Candidato único
FELIPE GONZÁLEZ dijo finalmente ayer a su partido lo que ya era obvio: que acepta encabezar sus listas en las próximas elecciones. La primera consideración tiene que ver con el tortuoso camino que ha seguido el presidente para su designación. La tardanza en la decisión al menos en contársela a sus compañeros sólo podía justificarse por la búsqueda de una salida algo mas imaginativa. Tantas semanas para acabar encontrándose a sí mismo no dejarán de sorprender a todos, salvo a los mienbros de la ejecutiva socialista, que se han juramentado a la vieja usanza para que el líder no tuviera dudas sobre la unanimidad de los apoyos.Salvado, por evidente, que los socialistas pueden elegir como candidato a quien mejor les plazca, el proceso de elección de Felipe González como cabeza de lista requiere algunas otras consideraciones. Demuestra, en primer lugar, que el PSOE carece de líder alternativo. Lo cual tampoco es sorprendente ni representa un caso único en los partidos políticos de todo el mundo. González ha marcado la política española durante toda la década de los ochenta y la mitad de los noventa. Su capacidad política está fuera de toda duda para sus correligionarios, pero también para sus enemigos, quienes han sufrido en carne propia derrota tras derrota en la presentación ante las urnas. No es fácil para ningún partido, como no lo es para ningún colectivo humano, hallar sustituto a un triunfador, y basta para ello, echar un vistazo al mundo que nos rodea y ver los fracasos que han cosechado muchos partidos al repartirse la herencia de un ganador. Pero aquí no se trataba, por mucho que así lo pensara el presidente, de un mero cambio de nombre en el cartel electoral. La necesidad era otra: había que reformar el partido para acabar con todo el lastre que han acumulado los socialistas durante sus años de gobierno. Ése era el reto, y no demostrar un gran ingenio en la búsqueda casi entomológica de un sustituto.

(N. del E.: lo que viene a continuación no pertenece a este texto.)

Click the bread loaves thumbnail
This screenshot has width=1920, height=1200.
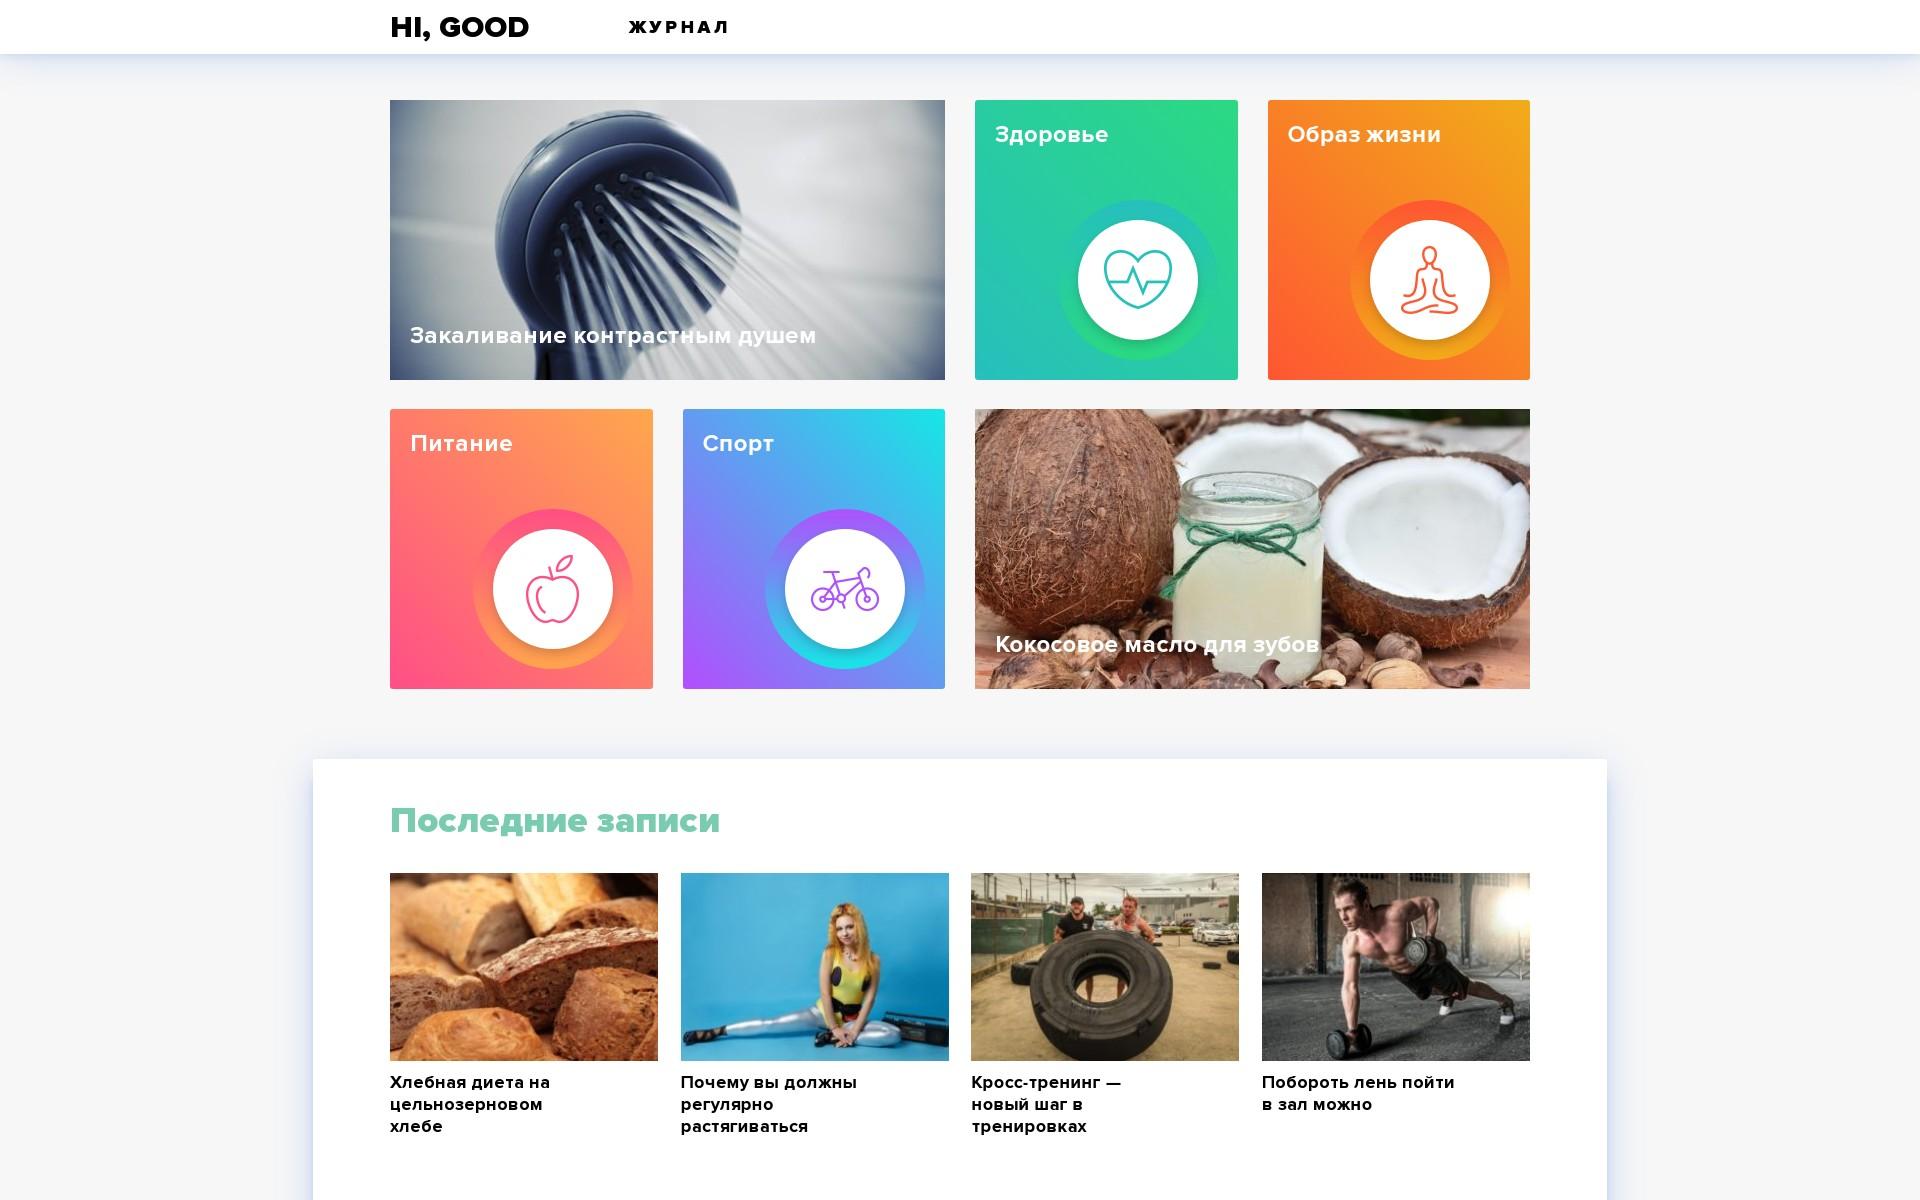524,967

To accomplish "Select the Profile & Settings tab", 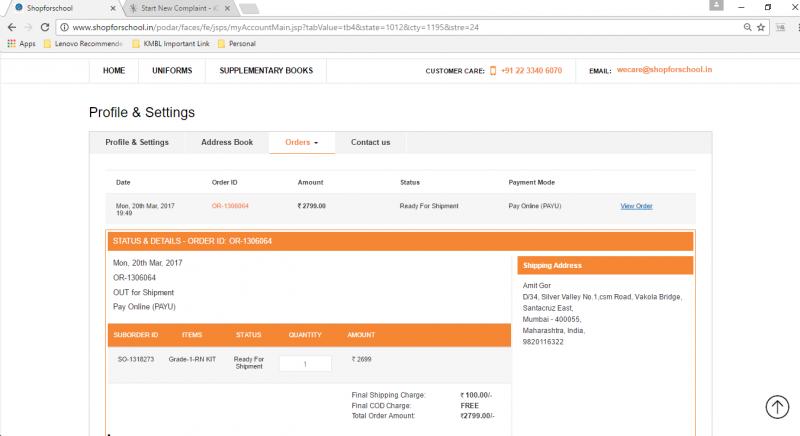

El problema está en el método elegido por el propio Felipe González para animar esta renovación que hiciera posible el cambio. Para comenzar, la operación fue abierta por el propio González hace ya cinco meses, cuando dejó caer entre sus colaboradores más cercanos la seguridad de que no volvería a presentarse. Pudo entonces abrir un debate y ayudar a buscar, con los dirigentes de su partido o incluso con las bases, aquel nombre que diera credibilidad y fuerza a la necesaria remodelación de políticas, cargos y nombres. Pero él mismo se cerró la puerta que había entreabierto y eligió el camino de la designación. Cuándo las carambolas políticas -méritos personales aparte- han llevado a Javier Solana a la Secretaría General de la OTAN se ha mostrado en toda su crudeza la insania del procedimiento. Por que ni siquiera la obligada prudencia en un estadista le llevó a prever recambios. Y así se ha llegado a la escenificación actual, con el propio González haciendo ver a sus compañeros los muchos males que pueden abatirse sobre los socialistas si le eligen candidato. Ni a ellos mismios debe asombrarles que la operación cause, cuando menos, un cierto estupor, si no desconfianza.

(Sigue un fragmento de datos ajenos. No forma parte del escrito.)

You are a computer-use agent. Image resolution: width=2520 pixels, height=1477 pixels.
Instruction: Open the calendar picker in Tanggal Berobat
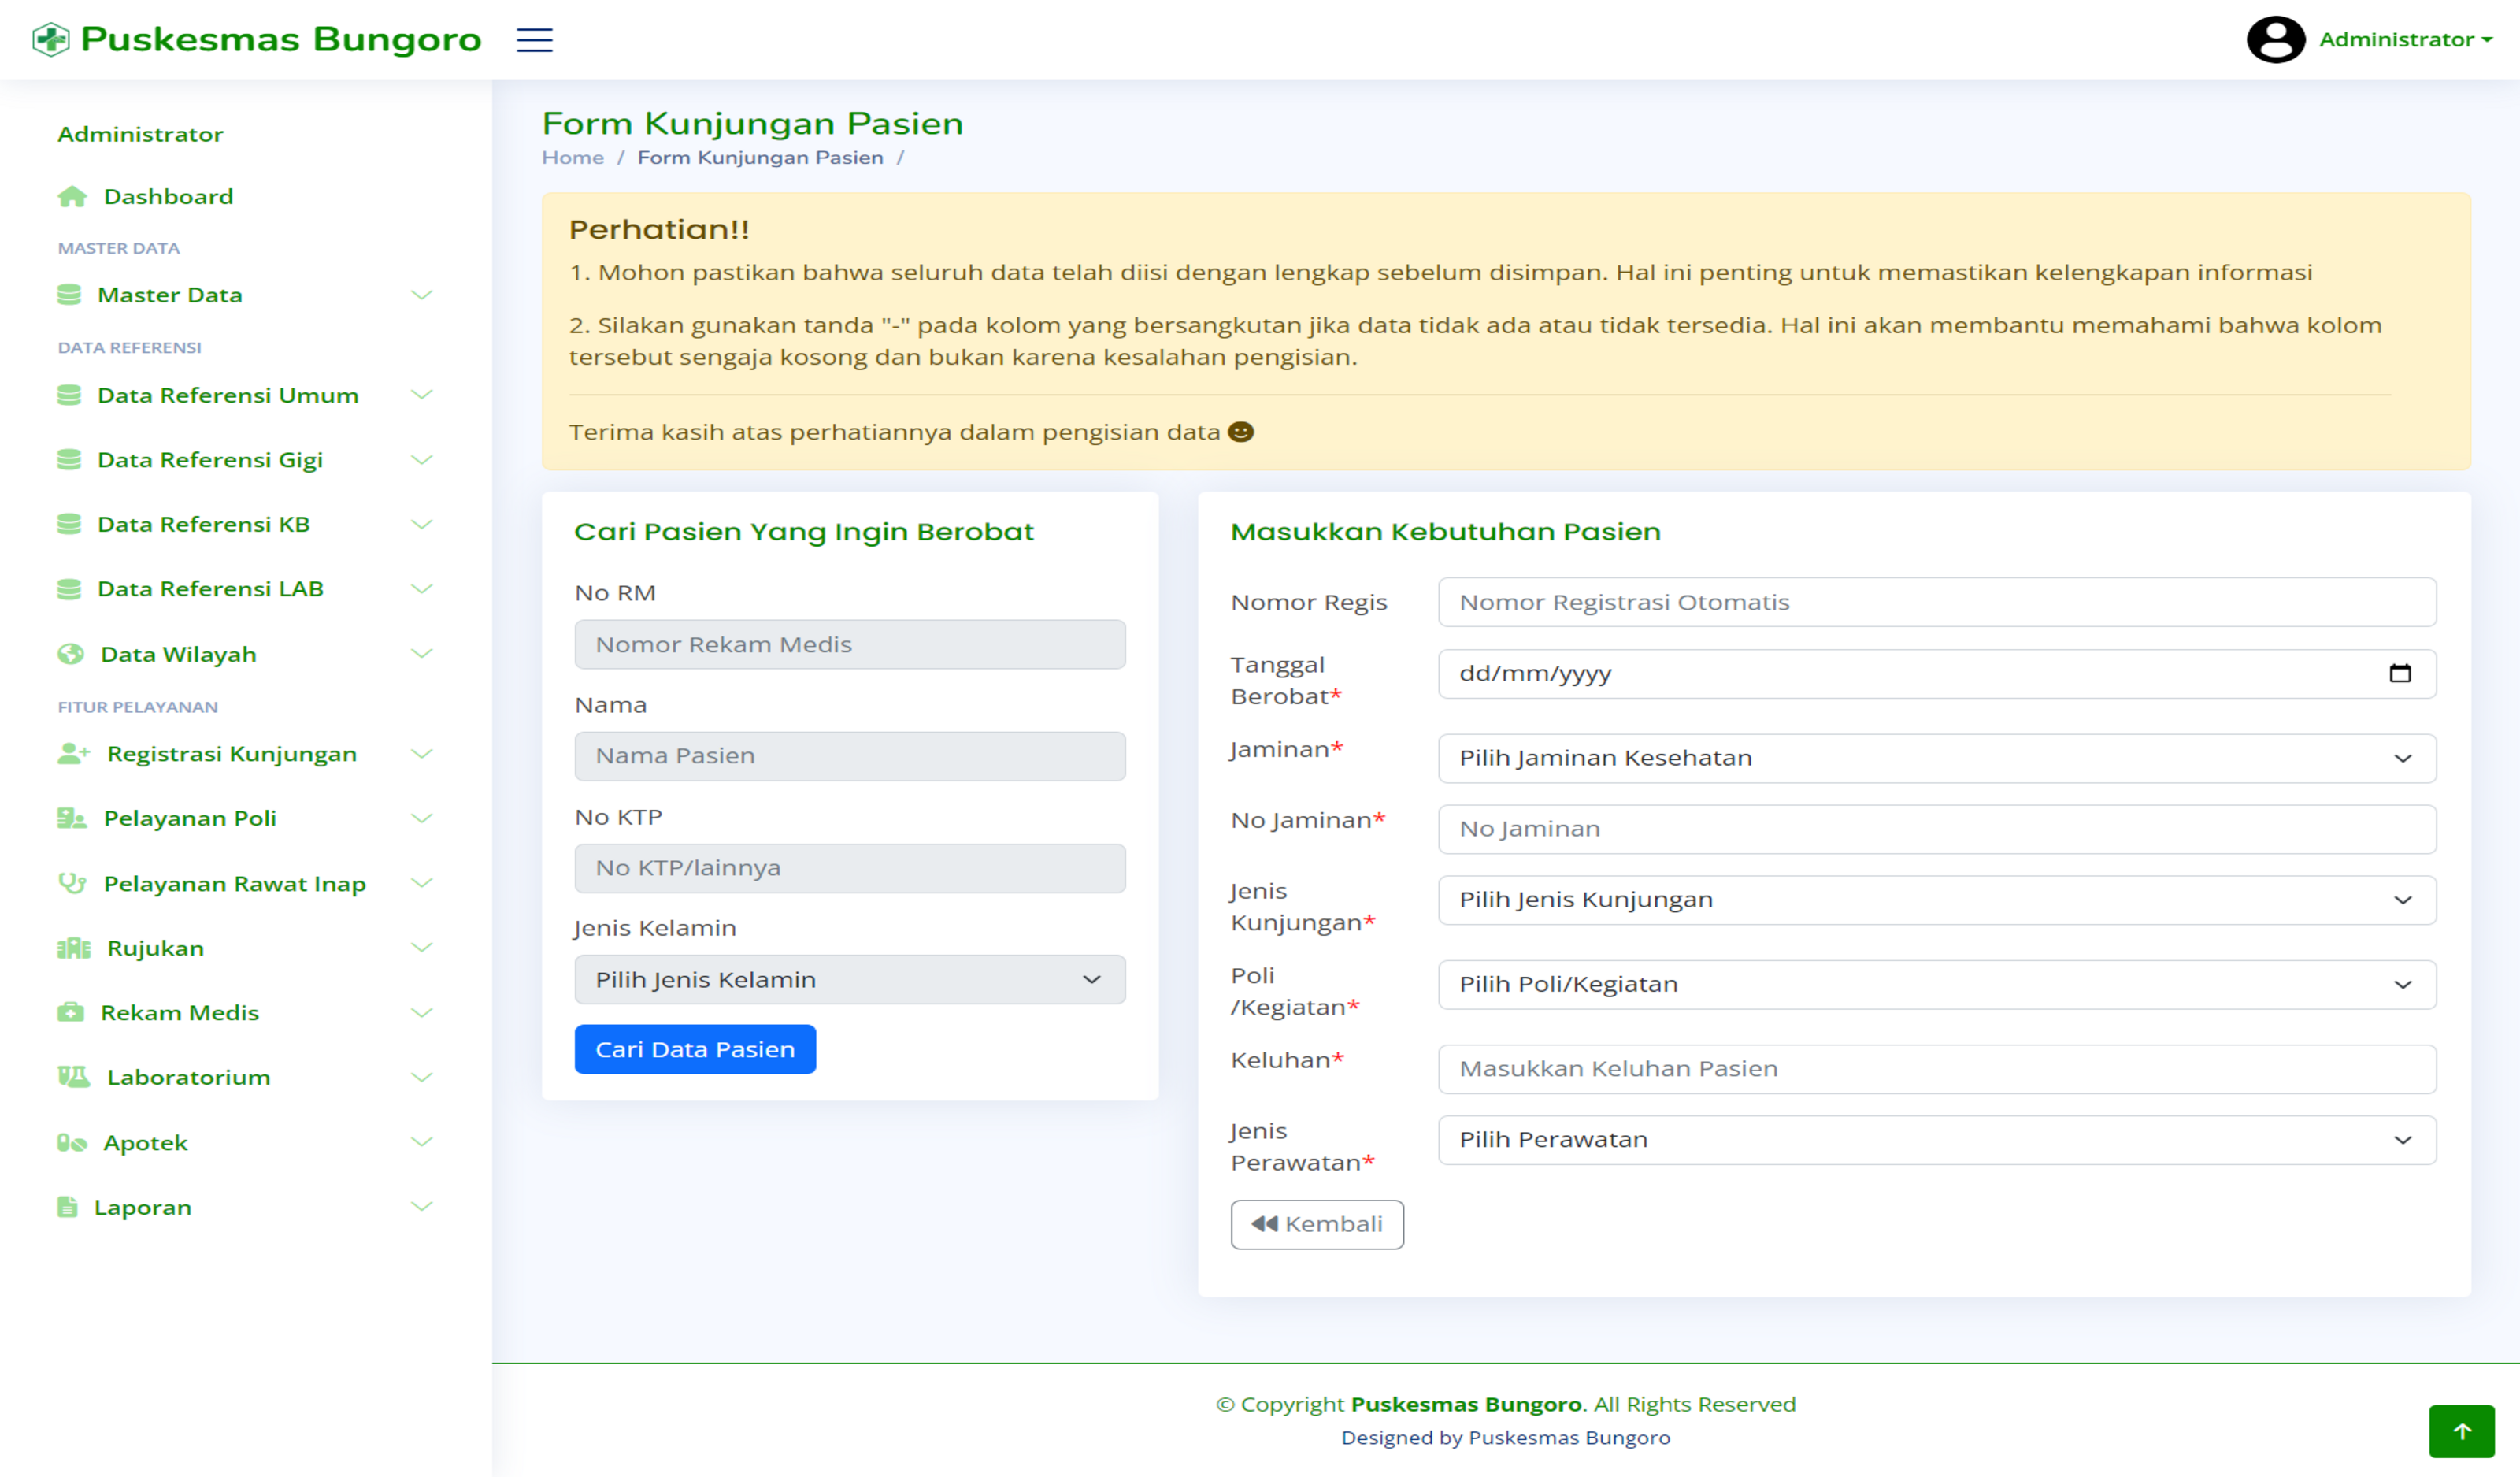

Y es que tampoco el partido ha dado lecciones de ejemplaridad a lo largo de todo este proceso. La insistencia en la bondad sin límites que representaba la candidatura de González ha tenido ribetes patéticos. Muchos de los dirigentes -guerristas, renovadores o de tercera vía, si es que existen tales categorías en el seno del partido- han perdido la oportunidad de desatar el debate, que,si González callaba no se ve por qué razón hubo de contagiarles el mutismo. Incluso el manifiesto de los 19 -posteriormente 18- ha sido tan tardío que más parece un brindis al sol que una propuesta factible para la discusión real.

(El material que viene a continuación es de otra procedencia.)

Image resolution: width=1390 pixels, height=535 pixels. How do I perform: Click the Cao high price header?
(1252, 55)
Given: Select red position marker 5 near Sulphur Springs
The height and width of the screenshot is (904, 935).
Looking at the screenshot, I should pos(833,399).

Ha sido, finalmente, el propio González quien ha invocado, la última vez ayer mismo, que su presencia al frente de la candidatura podría ser ahora un problema adicional para el PSOE: porque polariza los ataques de la oposición, porque sólo con su salida amainará el enrarecido clima político de los últimos años, etcétera. Si, pese a ello, la dirección socialista ha optado por González es porque veía, más problemas, internos y externos, en las demás hipótesis. Es una decisión legítima y resulta poco democrático cuestionarla. Pero es también una decisión arriesgada. Porque retrasa la renovación interna de un partido que a estas alturas no puede plantearse su candidatura a La Moncloa en términos de "González o el desastre". Llegados a este punto, y una vez decidida la cuestión del candidato, tal vez el único argumento que se pueda esgrimir es que la forma más directa de que un Gobierno se someta al veredicto de los ciudadanos es precisamente pasar por las urnas. En marzo se verá si la decisión fue un error o un acierto.